Anyway, I'd not told her anything about him in maybe months, she didn't go to christmas with us, so she didn't know about his more recent decline. So basically just running out the door saying my brother might be dying.
Just hoping she asks why I've not said anything. If I can't trust her, I don't need her. What value is the sympathy of a liar? Got back home last night, she was gone. Out late again. Both been home all morning, not a word spoken yet. 

Local Pride month kick-off parties start this weekend. Our 20th anniv is in a couple weeks. Fun days ahead. 

     Thread Starter
 

May 23, 2025 11:37 am  #66


Re: Witchcraft, Novels, and more!!!

When I got to the hospital, my brother was awake and doing ok, but was going thru accounts removing me as a beneficiary because of her. 

     Thread Starter
 

May 23, 2025 12:38 pm  #67


Re: Witchcraft, Novels, and more!!!

HeldHostageInHerCloset wrote:

..... If I can't trust her, I don't need her..... 

 
That is a revealing statement. You have so much going on at the moment. Concentrating on your brother sounds like the better choice.

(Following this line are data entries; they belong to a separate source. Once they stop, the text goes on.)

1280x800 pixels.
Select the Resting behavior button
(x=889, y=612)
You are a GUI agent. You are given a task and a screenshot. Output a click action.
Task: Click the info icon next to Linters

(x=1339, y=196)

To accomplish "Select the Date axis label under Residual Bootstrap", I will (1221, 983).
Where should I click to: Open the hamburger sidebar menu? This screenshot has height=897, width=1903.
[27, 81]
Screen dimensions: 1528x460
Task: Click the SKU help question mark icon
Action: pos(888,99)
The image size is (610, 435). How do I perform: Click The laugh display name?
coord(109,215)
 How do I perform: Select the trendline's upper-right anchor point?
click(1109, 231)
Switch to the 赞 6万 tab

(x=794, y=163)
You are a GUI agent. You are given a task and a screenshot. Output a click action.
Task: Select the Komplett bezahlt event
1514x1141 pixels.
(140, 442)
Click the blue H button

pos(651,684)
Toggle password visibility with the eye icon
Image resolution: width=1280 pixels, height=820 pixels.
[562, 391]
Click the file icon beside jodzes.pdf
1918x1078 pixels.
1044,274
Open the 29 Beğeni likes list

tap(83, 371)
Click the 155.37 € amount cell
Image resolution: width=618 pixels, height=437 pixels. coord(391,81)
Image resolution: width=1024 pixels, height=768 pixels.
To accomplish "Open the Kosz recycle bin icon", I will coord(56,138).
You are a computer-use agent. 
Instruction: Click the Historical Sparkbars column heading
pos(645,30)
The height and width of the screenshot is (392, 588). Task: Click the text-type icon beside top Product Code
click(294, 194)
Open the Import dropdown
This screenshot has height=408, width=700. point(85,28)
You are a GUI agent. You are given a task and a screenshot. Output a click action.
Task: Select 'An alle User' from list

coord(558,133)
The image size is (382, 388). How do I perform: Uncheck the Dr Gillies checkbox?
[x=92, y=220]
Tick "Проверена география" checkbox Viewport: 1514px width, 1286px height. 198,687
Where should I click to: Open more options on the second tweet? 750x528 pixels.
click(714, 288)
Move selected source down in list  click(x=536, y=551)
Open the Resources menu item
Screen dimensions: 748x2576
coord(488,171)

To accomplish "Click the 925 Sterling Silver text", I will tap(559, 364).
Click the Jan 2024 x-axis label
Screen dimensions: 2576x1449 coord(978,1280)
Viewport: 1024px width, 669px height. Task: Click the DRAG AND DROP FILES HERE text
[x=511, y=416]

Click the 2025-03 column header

What is holding you hostage in her closet?
And what has your wife got to do with your brother removing you as a beneficiary?

Elle

Last edited by Ellexoh_nz (May 23, 2025 1:46 pm)


KIA KAHA                       
 

May 23, 2025 3:35 pm  #68


Re: Witchcraft, Novels, and more!!!

Oh goodness.  sorry to hear about your brother's cancer, that must be awful.  

It sounds to me like you need to get to that divorce as quick as you can.

wishing you all the best, I am close to my brother, he too is facing a cancer issue, hopefully not too serious but it's enough to give me the idea of how much I would miss him if he died first.  wishing you all the best.

 

 

May 29, 2025 12:51 am  #69


Re: Witchcraft, Novels, and more!!!

I too ask what use fo we have fir them...if they can't even watch the kids...   mine can take them shopping and give them the illusion it's her money she's spending...

Its time for you to leave..your season with her us drawing to an end. But take care of your brother first.  Let her be out and at the parades..  do all that needs to be done for your family and kids.   Plan your exit and when its time you'll know.  All in your time.

PS.  So many perils in this world. ...one could get sick, an accident..etc...but these spouses go and create perils.